══ Text passage ══

For public sector organisations that include outdoor spaces, the maintenance and upkeep of pathways, car parks and landscapes is not simply a matter of aesthetics. Perhaps the greatest challenge they face lies in managing risk – yet, according to GRITIT, too many organisations are failing to adequately plan to mitigate hazards
In the UK there are over 16 million square metres of property owned by the government. This vast estate comprises almost 14,000 buildings, from schools, hospitals, leisure centres, libraries and museums, to the office spaces housing our 5.5 million public sector workers. According to the Health and Safety Executive (HSE) around five million days are lost each year through workplace injuries, with slips, trips and falls making up more than half of all reported major/specified injuries and almost 29% of over-seven-day injuries. This costs the UK economy billions of pounds; in the public administration category alone, accidents of this type account for 28% of employee injuries.
Of course, when an organisation fails to manage risks it’s not only its own workforce that can suffer; the Health and Safety at Work Act 1974 not only states that employers have a duty of care to provide a safe working environment to ensure the welfare of its own employees, but also that of anyone visiting or passing by a site, including suppliers and members of the public.
Failure to achieve this not only risks injury to individuals but can also have a major impact on an organisation’s reputation and finances. While, in the UK, we have yet to reach the extremes of our American cousins when it comes to ambulance-chasing, recent years have seen the compensation culture flourish, fuelled by ‘no win, no fee’ legal services, with accidents from trips and falls having the greatest potential for high value claims and compensation.
Public sector bodies are, increasingly, feeling the mounting cost of such cases; for example, after a slip on playground ice, one West Midlands pupil was awarded £35,000. As well as the risk of action being taken at an institutional level, it’s also vital to remember that there is also the possibility of action being taken against individuals within an organisation whose actions – or inaction – result in health and safety lapses. It’s important to note that breaches of the Health and Safety at Work Act fall under criminal, rather than civil, law which means that liable individuals may end up facing far tougher financial sanctions and even end up with a criminal record.
Despite the enormity of the risks and consequences, many organisations still leave far too much to chance in how they manage their outdoor spaces. Consider the fact that more than 50% of slips and trips occur in the autumn and winter months; according to the Hospital Episode Statistics for England, over 7,200 people were treated in hospital after slipping on snow or ice during the harsh winter of 2017/18.

═══
══ Recorded information ══

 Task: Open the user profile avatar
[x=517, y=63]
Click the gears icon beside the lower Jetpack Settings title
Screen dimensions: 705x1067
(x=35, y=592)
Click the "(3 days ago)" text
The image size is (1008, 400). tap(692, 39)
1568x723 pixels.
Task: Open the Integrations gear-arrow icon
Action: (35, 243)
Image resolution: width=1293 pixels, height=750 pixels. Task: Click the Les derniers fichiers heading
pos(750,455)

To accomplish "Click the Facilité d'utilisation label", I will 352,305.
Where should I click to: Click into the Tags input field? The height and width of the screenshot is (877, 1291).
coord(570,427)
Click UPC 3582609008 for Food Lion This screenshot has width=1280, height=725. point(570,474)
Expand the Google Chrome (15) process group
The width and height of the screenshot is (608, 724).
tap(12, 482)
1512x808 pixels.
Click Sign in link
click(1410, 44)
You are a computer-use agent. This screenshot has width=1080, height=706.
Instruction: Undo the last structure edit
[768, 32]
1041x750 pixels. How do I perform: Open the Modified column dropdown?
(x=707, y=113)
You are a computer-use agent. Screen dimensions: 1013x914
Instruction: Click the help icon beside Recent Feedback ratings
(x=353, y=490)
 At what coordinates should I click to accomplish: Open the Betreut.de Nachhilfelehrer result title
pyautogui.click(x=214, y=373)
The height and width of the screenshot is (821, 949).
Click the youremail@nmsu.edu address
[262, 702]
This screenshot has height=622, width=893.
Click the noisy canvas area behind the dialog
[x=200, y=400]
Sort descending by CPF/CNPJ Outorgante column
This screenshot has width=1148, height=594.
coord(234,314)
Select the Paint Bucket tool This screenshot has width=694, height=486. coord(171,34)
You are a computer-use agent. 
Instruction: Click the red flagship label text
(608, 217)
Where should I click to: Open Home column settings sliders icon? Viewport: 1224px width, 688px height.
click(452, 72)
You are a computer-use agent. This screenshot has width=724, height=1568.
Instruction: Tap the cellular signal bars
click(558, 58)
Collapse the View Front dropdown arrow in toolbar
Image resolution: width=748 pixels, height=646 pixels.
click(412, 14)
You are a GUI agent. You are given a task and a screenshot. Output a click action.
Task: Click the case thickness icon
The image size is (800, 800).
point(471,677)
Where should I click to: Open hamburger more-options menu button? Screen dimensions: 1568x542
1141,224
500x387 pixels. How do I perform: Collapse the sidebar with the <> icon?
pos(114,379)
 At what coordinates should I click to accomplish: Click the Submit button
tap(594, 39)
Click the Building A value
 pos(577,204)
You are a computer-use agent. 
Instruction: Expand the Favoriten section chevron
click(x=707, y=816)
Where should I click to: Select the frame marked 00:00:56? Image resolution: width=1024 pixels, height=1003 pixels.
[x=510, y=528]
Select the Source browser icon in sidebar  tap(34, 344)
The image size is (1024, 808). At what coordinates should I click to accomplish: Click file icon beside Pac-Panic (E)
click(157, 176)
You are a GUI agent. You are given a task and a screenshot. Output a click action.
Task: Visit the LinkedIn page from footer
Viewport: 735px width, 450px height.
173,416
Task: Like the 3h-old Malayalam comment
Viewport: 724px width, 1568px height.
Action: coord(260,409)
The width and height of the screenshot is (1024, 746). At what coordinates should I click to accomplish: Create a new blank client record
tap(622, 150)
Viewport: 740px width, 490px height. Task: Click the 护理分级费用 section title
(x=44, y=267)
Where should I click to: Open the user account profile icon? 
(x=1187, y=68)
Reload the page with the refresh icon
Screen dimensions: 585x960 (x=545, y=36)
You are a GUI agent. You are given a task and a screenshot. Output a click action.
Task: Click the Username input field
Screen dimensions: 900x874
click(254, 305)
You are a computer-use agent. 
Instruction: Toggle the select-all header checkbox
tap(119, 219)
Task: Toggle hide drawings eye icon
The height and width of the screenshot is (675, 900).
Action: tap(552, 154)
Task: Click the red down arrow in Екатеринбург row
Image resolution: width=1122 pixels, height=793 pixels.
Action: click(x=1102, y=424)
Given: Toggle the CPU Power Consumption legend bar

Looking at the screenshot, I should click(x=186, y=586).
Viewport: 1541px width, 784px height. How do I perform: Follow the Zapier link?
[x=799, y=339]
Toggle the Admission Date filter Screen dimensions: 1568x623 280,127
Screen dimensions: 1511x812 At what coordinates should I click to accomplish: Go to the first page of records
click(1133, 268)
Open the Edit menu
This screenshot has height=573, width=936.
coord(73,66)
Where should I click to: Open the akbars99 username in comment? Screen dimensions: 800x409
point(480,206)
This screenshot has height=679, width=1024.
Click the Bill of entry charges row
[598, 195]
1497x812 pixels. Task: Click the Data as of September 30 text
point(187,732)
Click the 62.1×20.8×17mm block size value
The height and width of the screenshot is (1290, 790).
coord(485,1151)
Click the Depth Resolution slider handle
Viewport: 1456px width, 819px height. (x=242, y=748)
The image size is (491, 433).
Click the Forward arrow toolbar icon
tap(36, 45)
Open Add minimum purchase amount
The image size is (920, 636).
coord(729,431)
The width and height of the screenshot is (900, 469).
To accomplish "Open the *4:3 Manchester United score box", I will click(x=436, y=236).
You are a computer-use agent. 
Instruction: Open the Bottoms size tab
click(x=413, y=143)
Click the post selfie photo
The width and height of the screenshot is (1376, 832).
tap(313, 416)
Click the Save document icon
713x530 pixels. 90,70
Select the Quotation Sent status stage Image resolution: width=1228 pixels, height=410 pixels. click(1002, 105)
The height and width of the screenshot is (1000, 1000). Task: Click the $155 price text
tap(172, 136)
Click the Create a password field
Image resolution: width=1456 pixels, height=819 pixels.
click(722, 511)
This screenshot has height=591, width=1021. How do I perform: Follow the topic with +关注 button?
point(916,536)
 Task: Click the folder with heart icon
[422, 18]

═══

### Work item A
In the text on outdoor safety in the public sector, how much was the West Midlands pupil awarded after slipping on playground ice?
### Work item B
Carry on the text on outdoor safety in the public sector from its final sentence.
The lines are separate material from the text on outdoor safety in the public sector.

### Expected answer A
£35,000.

### Expected answer B
Yet, in spite of the clear dangers presented by snow and ice, many organisations increase the risks by failing to plan accordingly. Research by the Institute of Workplace and Facilities Management found that almost a quarter of facilities managers said that they don’t have a winter maintenance plan in place to ensure that the right procedures, training and equipment are in place to effectively anticipate and clear snow and ice. Of those organisations that do have a plan of this type, 26% fail to review the plan annually to ensure that it’s fit for purpose.
It’s all about the process and the plan
Risks and liabilities in outdoor spaces can be effectively mitigated, but success is really a matter of having the right plans and processes in place. Indeed, whether it’s a robust winter maintenance plan or a schedule for inspecting car parks for potholes, organisations need to take care to develop systems that can be embedded into their health and safety policies and procedures. In the event of an accident, the existence – or non-existence – of such systems for identifying, reporting and managing risks will be a key focus of any investigations. Conversely, the ability to evidence the steps taken to reasonably mitigate risks can be the key to avoiding the worst legal consequences.
So what does an effective plan look like? Let’s take as an example the key elements which an effective winter maintenance plan for handling snowy and icy conditions should include:
The use of a recognised health and safety management system such as OHSAS1800115 to ensure the plan is fit for purpose.
Clearly defined and communicated responsibilities – both on the ground and with a senior ‘champion’ to ensure high level management buy-in.
A process for documenting the proactive actions, incidents and investigations undertaken, with records maintained and kept for a minimum of three years.
Ensuring that the plan is based on detailed surveys to identify hazard areas, and that action is undertaken according to agreed action triggers for service (e.g. accurate, real time weather data).
Adequate resourcing – whether via specialist contractors or in-house – with a dedicated, trained team, sufficient and well-maintained personal protective equipment (known as PPE).
Clearly defined KPIs to measure performance against and a process to review the overall plan and its KPIs on a regular basis (at least bi-annually).
These elements would constitute best practice for taking on snow and ice, and very similar professional discipline and principles (identifying roles and responsibilities, documenting activity and reviewing against KPIs) can and should be applied to other contexts where risks may arise.